Semula, Ipin tidak mengaku. Setelah didesak, baru dia mengatakan sepedanya dibawa temannya, sebut saja Upin. Saya langsung ajak dia menunjukkan rumah Upin. Saya ajak juga Sulthon dan seorang temannya sebagai saksi.
Sepanjang perjalanan itu, Ipin bercerita bahwa Upinlah yg mengajak dia mencuri sepeda Telaga. Saya nasihati dia agar tidak ikut-ikutan mencuri karena meski bukan otak pencurian tetap saja akan dipenjara.
Hampir magrib, kami sampai di rumah Upin. Seorang bapak menyampaikan bahwa Upin sedang keluar. Saya sampaikan kepadanya, saya ingin mengambil sepeda anak saya yang dibawa oleh Upin.
Ayah Upin keluar dari rumah. Katanya, dia sudah meminta anaknya membalikan sepeda yang dipinjam dari Ipin.
Saya katakan kepada bahwa sepeda itu bukan milik Ipin, melainkan milik anak saya yang diambil oleh Ipin dan Upin.

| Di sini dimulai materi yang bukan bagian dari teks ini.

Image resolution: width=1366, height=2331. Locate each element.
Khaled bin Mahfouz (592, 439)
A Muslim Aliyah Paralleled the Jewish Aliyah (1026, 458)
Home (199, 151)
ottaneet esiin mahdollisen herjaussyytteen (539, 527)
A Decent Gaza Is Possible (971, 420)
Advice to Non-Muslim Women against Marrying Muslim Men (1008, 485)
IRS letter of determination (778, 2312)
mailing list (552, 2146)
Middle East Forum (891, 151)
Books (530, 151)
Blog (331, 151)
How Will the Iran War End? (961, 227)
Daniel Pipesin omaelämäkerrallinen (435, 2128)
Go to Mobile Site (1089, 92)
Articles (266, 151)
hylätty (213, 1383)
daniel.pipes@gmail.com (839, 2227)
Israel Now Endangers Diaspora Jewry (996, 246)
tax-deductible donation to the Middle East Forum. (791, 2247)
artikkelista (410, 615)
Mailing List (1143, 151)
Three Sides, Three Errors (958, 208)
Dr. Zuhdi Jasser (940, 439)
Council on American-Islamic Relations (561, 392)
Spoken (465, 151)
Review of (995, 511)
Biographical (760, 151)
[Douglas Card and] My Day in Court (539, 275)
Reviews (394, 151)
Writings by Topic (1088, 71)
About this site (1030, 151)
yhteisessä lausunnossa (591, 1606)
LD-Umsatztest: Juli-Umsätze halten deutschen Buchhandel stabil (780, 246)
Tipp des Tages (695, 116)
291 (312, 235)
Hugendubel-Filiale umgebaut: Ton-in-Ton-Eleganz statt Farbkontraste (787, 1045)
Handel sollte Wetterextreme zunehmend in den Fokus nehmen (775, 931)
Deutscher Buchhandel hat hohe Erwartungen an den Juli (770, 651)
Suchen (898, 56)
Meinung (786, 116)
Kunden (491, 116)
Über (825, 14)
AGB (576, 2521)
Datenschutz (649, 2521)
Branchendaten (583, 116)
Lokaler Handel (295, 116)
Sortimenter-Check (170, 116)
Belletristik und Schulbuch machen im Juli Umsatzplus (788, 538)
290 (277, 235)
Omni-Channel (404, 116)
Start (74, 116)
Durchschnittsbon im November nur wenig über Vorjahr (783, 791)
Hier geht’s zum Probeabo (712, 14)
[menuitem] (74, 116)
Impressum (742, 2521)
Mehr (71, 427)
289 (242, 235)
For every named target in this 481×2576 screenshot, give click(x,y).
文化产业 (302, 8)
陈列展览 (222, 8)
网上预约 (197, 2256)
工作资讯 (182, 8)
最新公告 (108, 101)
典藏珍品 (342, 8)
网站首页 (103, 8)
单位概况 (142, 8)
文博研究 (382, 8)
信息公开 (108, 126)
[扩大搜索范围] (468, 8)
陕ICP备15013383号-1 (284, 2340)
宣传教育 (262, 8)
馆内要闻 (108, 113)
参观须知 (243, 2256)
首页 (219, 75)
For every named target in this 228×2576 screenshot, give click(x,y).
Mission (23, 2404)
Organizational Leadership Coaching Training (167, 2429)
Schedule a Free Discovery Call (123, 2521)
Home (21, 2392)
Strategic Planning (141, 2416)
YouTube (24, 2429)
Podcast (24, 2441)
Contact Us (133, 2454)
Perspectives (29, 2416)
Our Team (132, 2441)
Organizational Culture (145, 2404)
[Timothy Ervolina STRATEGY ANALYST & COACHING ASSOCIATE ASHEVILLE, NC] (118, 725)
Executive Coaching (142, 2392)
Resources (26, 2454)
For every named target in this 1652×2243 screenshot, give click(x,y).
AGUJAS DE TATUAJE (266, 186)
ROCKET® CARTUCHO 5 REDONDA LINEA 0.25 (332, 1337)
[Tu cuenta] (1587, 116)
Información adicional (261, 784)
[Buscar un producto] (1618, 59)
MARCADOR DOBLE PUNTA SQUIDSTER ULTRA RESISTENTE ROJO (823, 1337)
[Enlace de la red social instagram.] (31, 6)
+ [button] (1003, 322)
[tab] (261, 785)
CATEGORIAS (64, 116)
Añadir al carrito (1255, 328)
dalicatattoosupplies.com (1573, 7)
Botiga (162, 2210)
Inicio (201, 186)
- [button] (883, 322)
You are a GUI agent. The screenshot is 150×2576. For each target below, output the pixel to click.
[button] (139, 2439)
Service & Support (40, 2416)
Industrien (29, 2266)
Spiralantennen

Tidak berapa lama, Upin datang mengedarai sepeda Telaga. Upin tampak kaget saat melihat kami. Dia langsung mengatakan bahwa Ipin yang menyuruhnya membawa sepeda itu. Sampai di situ, ayah Upin belum paham situasinya.
Akhirnya, saya jelaskan kronologinya. Upin dan Ipin "meminjam" dengan paksa sepeda Telaga yang tidak mengenal keduanya. Saya sampaikan juga perkataan Ipin yang mengatakan bahwa Upinlah otak pencurian itu.
Upin tentu saja langsung membantah dan mengatakan sebaliknya. Saat itu, saya merasa Upin lebih bisa dipercaya daripada Ipin. Upin bukan orang yang pintar berbicara seperti Ipin.
Ayah Upin meminta maaf. Saya juga tidak ingin memanjangkan permasalahan. Kasus ditutup.
Ipin saya minta membawa sepeda Telaga sampai Bogas. Ipin sempat meminta saya jalan lebih dulu. Tentu saja tidak saya kabulkan. Saya makin yakin anak itu otak pencurian sesungguhnya. Ipin membawa sepeda Telaga dengan pengawalan. Saya berjalan di depannya. Sulthon, murid saya, mengawal dari belakang.
Sesampainya di Bogas, ortu Ipin belum kembali. Saya tidak menunggu karena mengejar salat magrib di Al Ikhwan.